Description of the task: Update the rows between the line holding "Where should I click to: Toggle" and the line holding "coord(287,1065)", inclusive, by changing "Earnings" to "Revenue" and keeping everything else the same. Give back only those lines.

Rows of pointing data
********************

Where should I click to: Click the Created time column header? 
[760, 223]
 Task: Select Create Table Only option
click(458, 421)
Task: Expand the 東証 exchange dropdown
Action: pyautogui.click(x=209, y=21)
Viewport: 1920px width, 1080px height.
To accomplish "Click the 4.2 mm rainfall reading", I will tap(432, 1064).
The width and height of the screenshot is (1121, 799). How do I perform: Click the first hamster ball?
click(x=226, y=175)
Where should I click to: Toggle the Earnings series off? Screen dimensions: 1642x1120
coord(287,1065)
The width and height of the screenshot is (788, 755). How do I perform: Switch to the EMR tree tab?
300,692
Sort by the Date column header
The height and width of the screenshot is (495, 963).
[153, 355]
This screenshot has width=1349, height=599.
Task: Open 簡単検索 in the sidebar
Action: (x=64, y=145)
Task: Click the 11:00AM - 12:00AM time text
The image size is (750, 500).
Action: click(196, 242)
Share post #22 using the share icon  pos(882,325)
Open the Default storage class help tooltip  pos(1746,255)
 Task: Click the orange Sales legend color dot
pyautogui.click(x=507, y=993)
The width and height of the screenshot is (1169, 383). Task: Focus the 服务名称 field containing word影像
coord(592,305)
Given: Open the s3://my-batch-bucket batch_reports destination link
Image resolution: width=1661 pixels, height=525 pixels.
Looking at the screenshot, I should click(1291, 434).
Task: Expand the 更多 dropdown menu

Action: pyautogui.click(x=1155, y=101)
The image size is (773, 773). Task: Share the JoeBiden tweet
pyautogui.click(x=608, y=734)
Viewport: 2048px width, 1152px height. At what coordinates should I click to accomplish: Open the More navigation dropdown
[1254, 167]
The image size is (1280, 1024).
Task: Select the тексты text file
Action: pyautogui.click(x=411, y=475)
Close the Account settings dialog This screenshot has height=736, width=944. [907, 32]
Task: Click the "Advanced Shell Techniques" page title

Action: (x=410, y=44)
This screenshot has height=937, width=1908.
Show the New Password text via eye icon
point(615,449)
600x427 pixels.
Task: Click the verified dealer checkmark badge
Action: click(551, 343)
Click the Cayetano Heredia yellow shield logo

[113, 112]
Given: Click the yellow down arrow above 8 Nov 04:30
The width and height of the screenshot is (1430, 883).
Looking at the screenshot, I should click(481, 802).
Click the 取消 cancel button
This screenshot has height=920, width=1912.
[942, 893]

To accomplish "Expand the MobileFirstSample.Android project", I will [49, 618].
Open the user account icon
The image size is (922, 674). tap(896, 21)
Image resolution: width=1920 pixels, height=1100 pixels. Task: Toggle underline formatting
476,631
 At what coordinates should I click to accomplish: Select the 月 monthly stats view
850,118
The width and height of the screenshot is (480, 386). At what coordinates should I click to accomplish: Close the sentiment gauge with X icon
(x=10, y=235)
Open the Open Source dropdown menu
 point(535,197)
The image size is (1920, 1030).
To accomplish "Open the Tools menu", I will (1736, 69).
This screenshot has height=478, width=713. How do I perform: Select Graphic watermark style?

********************

Output for this task:
Where should I click to: Toggle the Revenue series off? Screen dimensions: 1642x1120
coord(287,1065)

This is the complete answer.